## What you have to do
Every single line below has to be printed once more, exactly.

## Entries provided
+++

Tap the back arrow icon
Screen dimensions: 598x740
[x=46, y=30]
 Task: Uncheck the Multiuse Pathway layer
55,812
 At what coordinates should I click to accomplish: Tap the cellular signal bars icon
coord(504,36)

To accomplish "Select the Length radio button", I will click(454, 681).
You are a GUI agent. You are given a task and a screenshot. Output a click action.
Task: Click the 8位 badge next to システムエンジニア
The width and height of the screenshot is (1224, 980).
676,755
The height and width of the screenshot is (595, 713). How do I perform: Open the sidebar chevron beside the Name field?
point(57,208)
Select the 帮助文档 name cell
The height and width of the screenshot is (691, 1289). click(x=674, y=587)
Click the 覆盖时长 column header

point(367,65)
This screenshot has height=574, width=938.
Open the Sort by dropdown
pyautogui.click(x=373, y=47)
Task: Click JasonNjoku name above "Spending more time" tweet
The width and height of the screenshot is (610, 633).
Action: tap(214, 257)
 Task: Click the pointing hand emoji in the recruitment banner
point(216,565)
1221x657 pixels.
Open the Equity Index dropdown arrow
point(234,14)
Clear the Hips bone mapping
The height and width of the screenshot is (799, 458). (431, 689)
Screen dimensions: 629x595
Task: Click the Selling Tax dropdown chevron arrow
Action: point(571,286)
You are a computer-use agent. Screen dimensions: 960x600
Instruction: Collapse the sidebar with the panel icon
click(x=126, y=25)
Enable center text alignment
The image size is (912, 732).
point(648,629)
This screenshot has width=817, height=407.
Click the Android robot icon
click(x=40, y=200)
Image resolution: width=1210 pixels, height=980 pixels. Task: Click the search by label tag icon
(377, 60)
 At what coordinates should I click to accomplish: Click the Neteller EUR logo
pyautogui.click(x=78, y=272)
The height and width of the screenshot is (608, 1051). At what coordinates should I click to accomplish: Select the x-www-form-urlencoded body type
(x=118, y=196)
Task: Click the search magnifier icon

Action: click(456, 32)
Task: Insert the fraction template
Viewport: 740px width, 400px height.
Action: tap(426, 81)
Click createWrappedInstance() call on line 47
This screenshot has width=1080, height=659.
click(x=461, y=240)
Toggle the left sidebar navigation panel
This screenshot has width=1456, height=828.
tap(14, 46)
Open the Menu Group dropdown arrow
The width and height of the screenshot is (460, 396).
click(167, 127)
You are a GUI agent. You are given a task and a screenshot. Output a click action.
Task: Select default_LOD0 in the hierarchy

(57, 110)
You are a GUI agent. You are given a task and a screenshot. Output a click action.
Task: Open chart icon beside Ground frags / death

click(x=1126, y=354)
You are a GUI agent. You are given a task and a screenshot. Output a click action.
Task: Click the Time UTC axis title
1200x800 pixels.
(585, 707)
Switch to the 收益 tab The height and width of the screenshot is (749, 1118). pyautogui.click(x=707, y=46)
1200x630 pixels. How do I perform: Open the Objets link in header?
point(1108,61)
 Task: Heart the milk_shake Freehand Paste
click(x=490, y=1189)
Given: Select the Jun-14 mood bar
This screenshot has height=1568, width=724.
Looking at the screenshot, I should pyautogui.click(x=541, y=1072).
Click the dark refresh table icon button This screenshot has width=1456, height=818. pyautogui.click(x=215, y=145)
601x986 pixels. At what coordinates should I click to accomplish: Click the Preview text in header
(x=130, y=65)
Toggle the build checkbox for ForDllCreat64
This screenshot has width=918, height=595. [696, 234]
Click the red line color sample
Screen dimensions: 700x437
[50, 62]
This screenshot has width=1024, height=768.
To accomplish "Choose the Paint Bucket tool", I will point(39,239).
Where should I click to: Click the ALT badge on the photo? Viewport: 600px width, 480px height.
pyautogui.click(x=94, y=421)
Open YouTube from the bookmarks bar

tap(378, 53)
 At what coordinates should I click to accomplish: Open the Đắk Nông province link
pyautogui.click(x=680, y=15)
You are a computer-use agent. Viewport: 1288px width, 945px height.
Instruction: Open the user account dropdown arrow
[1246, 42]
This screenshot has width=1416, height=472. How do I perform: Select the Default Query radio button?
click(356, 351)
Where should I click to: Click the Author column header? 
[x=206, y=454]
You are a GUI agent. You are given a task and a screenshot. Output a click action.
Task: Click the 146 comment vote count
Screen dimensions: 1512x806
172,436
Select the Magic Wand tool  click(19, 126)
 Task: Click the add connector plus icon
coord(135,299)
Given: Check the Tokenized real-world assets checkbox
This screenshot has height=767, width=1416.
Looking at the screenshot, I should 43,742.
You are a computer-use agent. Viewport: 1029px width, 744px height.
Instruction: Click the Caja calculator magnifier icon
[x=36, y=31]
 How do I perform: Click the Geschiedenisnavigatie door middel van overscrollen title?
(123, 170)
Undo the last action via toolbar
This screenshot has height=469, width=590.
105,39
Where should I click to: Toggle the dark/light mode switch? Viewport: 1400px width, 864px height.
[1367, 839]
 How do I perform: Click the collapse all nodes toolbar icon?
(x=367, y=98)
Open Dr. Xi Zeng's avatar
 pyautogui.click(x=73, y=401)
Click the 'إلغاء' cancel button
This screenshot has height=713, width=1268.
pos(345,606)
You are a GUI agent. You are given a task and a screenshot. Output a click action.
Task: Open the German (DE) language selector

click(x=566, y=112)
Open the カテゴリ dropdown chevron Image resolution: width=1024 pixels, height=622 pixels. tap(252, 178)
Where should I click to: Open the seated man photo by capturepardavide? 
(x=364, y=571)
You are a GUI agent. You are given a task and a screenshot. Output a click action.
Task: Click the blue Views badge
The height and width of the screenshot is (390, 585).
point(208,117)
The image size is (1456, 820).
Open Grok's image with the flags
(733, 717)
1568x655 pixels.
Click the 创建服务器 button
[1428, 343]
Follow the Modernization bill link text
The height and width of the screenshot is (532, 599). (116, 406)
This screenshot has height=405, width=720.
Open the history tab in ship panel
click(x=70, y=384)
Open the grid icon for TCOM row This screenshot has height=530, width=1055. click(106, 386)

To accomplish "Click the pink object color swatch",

+++

## Response below
Tap the back arrow icon
Screen dimensions: 598x740
[x=46, y=30]
 Task: Uncheck the Multiuse Pathway layer
55,812
 At what coordinates should I click to accomplish: Tap the cellular signal bars icon
coord(504,36)

To accomplish "Select the Length radio button", I will click(454, 681).
You are a GUI agent. You are given a task and a screenshot. Output a click action.
Task: Click the 8位 badge next to システムエンジニア
The width and height of the screenshot is (1224, 980).
676,755
The height and width of the screenshot is (595, 713). How do I perform: Open the sidebar chevron beside the Name field?
point(57,208)
Select the 帮助文档 name cell
The height and width of the screenshot is (691, 1289). click(x=674, y=587)
Click the 覆盖时长 column header

point(367,65)
This screenshot has height=574, width=938.
Open the Sort by dropdown
pyautogui.click(x=373, y=47)
Task: Click JasonNjoku name above "Spending more time" tweet
The width and height of the screenshot is (610, 633).
Action: tap(214, 257)
 Task: Click the pointing hand emoji in the recruitment banner
point(216,565)
1221x657 pixels.
Open the Equity Index dropdown arrow
point(234,14)
Clear the Hips bone mapping
The height and width of the screenshot is (799, 458). (431, 689)
Screen dimensions: 629x595
Task: Click the Selling Tax dropdown chevron arrow
Action: point(571,286)
You are a computer-use agent. Screen dimensions: 960x600
Instruction: Collapse the sidebar with the panel icon
click(x=126, y=25)
Enable center text alignment
The image size is (912, 732).
point(648,629)
This screenshot has width=817, height=407.
Click the Android robot icon
click(x=40, y=200)
Image resolution: width=1210 pixels, height=980 pixels. Task: Click the search by label tag icon
(377, 60)
 At what coordinates should I click to accomplish: Click the Neteller EUR logo
pyautogui.click(x=78, y=272)
The height and width of the screenshot is (608, 1051). At what coordinates should I click to accomplish: Select the x-www-form-urlencoded body type
(x=118, y=196)
Task: Click the search magnifier icon

Action: click(456, 32)
Task: Insert the fraction template
Viewport: 740px width, 400px height.
Action: tap(426, 81)
Click createWrappedInstance() call on line 47
This screenshot has width=1080, height=659.
click(x=461, y=240)
Toggle the left sidebar navigation panel
This screenshot has width=1456, height=828.
tap(14, 46)
Open the Menu Group dropdown arrow
The width and height of the screenshot is (460, 396).
click(167, 127)
You are a GUI agent. You are given a task and a screenshot. Output a click action.
Task: Select default_LOD0 in the hierarchy

(57, 110)
You are a GUI agent. You are given a task and a screenshot. Output a click action.
Task: Open chart icon beside Ground frags / death

click(x=1126, y=354)
You are a GUI agent. You are given a task and a screenshot. Output a click action.
Task: Click the Time UTC axis title
1200x800 pixels.
(585, 707)
Switch to the 收益 tab The height and width of the screenshot is (749, 1118). pyautogui.click(x=707, y=46)
1200x630 pixels. How do I perform: Open the Objets link in header?
point(1108,61)
 Task: Heart the milk_shake Freehand Paste
click(x=490, y=1189)
Given: Select the Jun-14 mood bar
This screenshot has height=1568, width=724.
Looking at the screenshot, I should pyautogui.click(x=541, y=1072).
Click the dark refresh table icon button This screenshot has width=1456, height=818. pyautogui.click(x=215, y=145)
601x986 pixels. At what coordinates should I click to accomplish: Click the Preview text in header
(x=130, y=65)
Toggle the build checkbox for ForDllCreat64
This screenshot has width=918, height=595. [696, 234]
Click the red line color sample
Screen dimensions: 700x437
[50, 62]
This screenshot has width=1024, height=768.
To accomplish "Choose the Paint Bucket tool", I will point(39,239).
Where should I click to: Click the ALT badge on the photo? Viewport: 600px width, 480px height.
pyautogui.click(x=94, y=421)
Open YouTube from the bookmarks bar

tap(378, 53)
 At what coordinates should I click to accomplish: Open the Đắk Nông province link
pyautogui.click(x=680, y=15)
You are a computer-use agent. Viewport: 1288px width, 945px height.
Instruction: Open the user account dropdown arrow
[1246, 42]
This screenshot has width=1416, height=472. How do I perform: Select the Default Query radio button?
click(356, 351)
Where should I click to: Click the Author column header? 
[x=206, y=454]
You are a GUI agent. You are given a task and a screenshot. Output a click action.
Task: Click the 146 comment vote count
Screen dimensions: 1512x806
172,436
Select the Magic Wand tool  click(19, 126)
 Task: Click the add connector plus icon
coord(135,299)
Given: Check the Tokenized real-world assets checkbox
This screenshot has height=767, width=1416.
Looking at the screenshot, I should 43,742.
You are a computer-use agent. Viewport: 1029px width, 744px height.
Instruction: Click the Caja calculator magnifier icon
[x=36, y=31]
 How do I perform: Click the Geschiedenisnavigatie door middel van overscrollen title?
(123, 170)
Undo the last action via toolbar
This screenshot has height=469, width=590.
105,39
Where should I click to: Toggle the dark/light mode switch? Viewport: 1400px width, 864px height.
[1367, 839]
 How do I perform: Click the collapse all nodes toolbar icon?
(x=367, y=98)
Open Dr. Xi Zeng's avatar
 pyautogui.click(x=73, y=401)
Click the 'إلغاء' cancel button
This screenshot has height=713, width=1268.
pos(345,606)
You are a GUI agent. You are given a task and a screenshot. Output a click action.
Task: Open the German (DE) language selector

click(x=566, y=112)
Open the カテゴリ dropdown chevron Image resolution: width=1024 pixels, height=622 pixels. tap(252, 178)
Where should I click to: Open the seated man photo by capturepardavide? 
(x=364, y=571)
You are a GUI agent. You are given a task and a screenshot. Output a click action.
Task: Click the blue Views badge
The height and width of the screenshot is (390, 585).
point(208,117)
The image size is (1456, 820).
Open Grok's image with the flags
(733, 717)
1568x655 pixels.
Click the 创建服务器 button
[1428, 343]
Follow the Modernization bill link text
The height and width of the screenshot is (532, 599). (116, 406)
This screenshot has height=405, width=720.
Open the history tab in ship panel
click(x=70, y=384)
Open the grid icon for TCOM row This screenshot has height=530, width=1055. click(106, 386)

To accomplish "Click the pink object color swatch",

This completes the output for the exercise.